As talk of a “post-denominational” Christianity is increasingly common, the same phenomenon appears to be taking place in American Judaism.
In an overview of non-Orthodox Jewish groups in Commentary magazine (September), Clifford Librach finds a growing convergence between Conservative and Reform Judaism. Conservative Judaism is moving to the left to meet Reform’s position on matters such as gay rights, while Reform “may be moving right to meet Conservatism on ritual matters like Sabbath and prayer.”
In other words, traditional denominational distinctions don’t seem to be holding. This is reflected in the new way many rabbis are being trained. Established schools, such as Hebrew Union College and Jewish Theological Seminary, are now competing against other institutions producing rabbis “for a Jewish public moving into a post-denominational phase.”
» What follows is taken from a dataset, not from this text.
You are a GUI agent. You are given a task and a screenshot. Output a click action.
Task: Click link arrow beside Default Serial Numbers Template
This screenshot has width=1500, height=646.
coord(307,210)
These schools include the Reconstructionist Rabbinical College in Philadelphia and the Academy for Jewish Religion in New York. There is also the phenomenon of “private ordination,” where rabbis across the country are being ordained by three other cooperating rabbis working with standards established by and for themselves. The reason given for these new arrangements is that mainstream schools are too narrow and authoritarian, and “that their singular power needs to be checked by more `democratic’ mechanisms.
The anti-establishment mood is not a passing one, and may become more significant as increasing numbers of congregations puzzled by what many already regard as peculiarities of outmoded doctrinal divisions, begin asking why institutional and “movement affiliations should matter.”